Sphinges, Sibling Selves and Queens is an album about the riddle of identity in the modern world, the fight for authenticity and the horrors of an empathy free online culture, society and planet. It is about self exploration as liberation, being multi gender and about defeating partial pictures that lead to often willfully badly drawn conclusions.
"This album means a lot to me and is very personal," says Morgan Y. Evans aka WALKING BOMBS. "Not only do I have longtime guests like Dava She Wolf, Nate Kelley, Jay Andersen, and Alison Babylon on it who I have known for decades, but other amazing people as well. Kentro is my cousin, Globelamp is my partner, and the other guests are all more recent friends from different areas of my life who I am thrilled participated. I was really able to purge a lot of compartmentalized stuff about navigating feeling comfortable being non binary and the perception of others.
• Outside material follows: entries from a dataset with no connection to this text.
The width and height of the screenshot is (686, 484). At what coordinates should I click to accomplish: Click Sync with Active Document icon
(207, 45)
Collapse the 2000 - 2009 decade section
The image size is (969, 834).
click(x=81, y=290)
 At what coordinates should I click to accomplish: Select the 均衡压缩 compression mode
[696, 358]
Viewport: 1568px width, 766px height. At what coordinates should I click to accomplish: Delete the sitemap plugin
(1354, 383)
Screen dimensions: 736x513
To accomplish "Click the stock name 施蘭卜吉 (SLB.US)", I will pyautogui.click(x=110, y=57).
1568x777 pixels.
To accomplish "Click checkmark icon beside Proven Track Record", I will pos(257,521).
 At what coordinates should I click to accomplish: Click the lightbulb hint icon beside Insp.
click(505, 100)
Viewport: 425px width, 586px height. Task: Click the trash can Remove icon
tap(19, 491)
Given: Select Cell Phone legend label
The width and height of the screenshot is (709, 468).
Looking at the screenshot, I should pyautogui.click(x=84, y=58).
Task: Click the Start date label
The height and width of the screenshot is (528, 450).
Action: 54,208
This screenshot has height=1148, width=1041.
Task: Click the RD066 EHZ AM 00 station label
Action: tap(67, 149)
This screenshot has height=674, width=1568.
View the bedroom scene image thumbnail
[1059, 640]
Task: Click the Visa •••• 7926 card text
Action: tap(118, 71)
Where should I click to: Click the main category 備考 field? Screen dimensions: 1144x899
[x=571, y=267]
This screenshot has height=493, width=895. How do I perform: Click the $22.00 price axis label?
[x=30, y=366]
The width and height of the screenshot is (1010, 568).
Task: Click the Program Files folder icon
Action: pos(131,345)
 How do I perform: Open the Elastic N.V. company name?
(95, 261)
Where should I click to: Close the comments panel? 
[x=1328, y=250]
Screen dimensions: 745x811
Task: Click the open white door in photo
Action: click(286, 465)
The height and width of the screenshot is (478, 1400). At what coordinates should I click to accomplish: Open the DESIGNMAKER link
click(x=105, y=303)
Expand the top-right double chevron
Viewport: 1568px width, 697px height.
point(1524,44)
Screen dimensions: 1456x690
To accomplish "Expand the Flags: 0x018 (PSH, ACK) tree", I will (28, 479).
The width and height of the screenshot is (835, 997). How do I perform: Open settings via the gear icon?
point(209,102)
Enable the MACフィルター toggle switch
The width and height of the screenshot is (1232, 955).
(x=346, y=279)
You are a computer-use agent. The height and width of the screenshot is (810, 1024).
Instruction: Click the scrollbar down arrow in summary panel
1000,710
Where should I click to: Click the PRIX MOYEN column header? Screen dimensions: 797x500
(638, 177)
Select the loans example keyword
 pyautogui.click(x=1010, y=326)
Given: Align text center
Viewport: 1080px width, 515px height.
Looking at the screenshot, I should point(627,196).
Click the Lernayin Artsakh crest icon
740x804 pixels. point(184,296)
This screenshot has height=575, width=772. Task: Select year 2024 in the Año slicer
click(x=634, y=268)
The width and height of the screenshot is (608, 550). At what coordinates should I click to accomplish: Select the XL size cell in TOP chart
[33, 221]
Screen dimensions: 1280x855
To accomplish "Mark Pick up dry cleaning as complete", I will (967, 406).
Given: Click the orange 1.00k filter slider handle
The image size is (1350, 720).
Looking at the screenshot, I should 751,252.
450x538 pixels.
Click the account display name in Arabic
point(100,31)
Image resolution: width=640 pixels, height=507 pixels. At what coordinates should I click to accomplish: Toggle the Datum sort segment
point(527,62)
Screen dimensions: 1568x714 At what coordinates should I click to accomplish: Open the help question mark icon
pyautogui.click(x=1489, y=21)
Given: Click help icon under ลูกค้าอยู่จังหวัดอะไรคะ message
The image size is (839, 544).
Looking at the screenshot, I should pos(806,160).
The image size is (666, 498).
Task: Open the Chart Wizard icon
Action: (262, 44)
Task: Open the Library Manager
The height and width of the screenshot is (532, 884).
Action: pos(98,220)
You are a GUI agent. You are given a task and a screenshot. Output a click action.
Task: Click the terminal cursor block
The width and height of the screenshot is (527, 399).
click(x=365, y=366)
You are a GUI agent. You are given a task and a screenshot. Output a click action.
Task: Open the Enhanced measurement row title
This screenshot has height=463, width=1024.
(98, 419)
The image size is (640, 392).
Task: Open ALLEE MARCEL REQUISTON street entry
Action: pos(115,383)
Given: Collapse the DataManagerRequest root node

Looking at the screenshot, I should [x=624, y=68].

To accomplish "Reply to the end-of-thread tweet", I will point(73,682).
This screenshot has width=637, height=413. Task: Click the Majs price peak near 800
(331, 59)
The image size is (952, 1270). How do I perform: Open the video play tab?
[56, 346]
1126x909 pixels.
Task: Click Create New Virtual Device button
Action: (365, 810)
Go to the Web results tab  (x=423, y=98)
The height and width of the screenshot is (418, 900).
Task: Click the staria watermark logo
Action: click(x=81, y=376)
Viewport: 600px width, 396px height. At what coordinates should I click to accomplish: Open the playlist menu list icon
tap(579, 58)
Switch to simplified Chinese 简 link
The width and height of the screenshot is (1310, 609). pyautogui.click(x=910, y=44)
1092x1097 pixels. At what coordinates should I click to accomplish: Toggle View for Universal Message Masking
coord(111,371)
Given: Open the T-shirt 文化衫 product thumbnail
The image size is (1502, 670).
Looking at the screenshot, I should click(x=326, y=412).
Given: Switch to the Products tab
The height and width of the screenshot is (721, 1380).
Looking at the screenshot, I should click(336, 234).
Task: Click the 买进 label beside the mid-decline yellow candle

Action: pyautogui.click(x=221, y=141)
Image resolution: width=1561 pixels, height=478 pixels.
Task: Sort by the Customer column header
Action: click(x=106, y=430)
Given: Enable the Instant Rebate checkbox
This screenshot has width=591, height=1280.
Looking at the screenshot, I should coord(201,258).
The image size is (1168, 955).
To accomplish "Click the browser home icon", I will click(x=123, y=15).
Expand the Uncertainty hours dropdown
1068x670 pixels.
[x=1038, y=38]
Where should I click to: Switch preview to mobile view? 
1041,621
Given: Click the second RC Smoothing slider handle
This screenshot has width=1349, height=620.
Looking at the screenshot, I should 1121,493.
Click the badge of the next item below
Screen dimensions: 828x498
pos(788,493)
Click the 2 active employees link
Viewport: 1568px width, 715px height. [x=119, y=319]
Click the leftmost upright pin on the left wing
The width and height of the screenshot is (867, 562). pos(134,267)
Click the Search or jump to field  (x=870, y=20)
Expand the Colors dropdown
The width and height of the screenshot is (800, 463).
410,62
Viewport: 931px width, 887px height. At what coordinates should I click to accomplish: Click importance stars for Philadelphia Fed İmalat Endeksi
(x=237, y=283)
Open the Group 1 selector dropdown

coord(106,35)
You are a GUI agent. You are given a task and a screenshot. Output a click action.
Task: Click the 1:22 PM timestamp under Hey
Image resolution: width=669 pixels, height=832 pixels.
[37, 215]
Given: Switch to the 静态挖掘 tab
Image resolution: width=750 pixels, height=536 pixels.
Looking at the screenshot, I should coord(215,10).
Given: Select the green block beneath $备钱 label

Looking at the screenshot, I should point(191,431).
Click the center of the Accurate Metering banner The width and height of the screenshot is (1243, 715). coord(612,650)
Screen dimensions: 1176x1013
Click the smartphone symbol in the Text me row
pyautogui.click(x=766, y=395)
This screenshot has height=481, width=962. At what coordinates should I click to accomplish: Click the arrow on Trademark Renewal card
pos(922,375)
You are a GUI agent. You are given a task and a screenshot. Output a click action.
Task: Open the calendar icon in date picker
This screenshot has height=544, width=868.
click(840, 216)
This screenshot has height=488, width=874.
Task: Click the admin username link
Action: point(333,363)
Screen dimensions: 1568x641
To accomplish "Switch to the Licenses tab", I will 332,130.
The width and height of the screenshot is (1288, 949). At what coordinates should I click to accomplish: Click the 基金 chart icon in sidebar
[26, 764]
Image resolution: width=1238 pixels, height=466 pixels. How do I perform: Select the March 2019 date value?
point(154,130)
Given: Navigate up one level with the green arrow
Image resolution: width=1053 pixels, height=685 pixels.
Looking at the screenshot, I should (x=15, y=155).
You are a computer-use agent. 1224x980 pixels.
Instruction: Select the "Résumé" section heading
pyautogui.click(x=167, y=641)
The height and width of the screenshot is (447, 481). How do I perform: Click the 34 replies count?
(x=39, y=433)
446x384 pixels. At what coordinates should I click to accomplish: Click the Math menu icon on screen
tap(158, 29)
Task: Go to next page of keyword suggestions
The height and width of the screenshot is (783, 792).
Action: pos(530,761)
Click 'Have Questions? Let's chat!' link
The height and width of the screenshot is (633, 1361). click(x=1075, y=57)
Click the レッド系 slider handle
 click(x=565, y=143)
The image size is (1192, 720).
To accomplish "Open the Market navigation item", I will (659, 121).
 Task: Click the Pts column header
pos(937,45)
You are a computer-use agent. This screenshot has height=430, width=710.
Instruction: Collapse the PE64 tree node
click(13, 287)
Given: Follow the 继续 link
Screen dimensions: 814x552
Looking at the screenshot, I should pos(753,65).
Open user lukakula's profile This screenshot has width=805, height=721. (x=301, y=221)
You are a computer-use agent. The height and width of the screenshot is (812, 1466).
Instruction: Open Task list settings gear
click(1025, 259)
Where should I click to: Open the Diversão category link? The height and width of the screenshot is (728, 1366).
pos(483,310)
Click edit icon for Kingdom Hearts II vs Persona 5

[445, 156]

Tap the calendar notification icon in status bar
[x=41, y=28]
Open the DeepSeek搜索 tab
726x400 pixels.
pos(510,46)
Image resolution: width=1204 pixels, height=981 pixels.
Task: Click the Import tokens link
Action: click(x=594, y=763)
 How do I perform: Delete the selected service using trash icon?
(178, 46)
Julie Catona, my good friend, captured this so incredibly in her nuanced and evocative cover artwork."
"The whole record is about the importance of a sort of cosmic social justice or at least the need for self-respect as well as topics like cultural bias, hostility, finding silver linings even when conquering bullying, and putting your best foot forward in the face of being judged for who you are not," Evans continues. "This one is pretty fun and has a range of influences: from Fear Factory and Skinny Puppy to Olympia K Records and folk/grunge influences; acoustic to grindcore; electronic music to post hardcore, stoner rock, and melodic punk, all make an appearence. And of course a little trombone as well."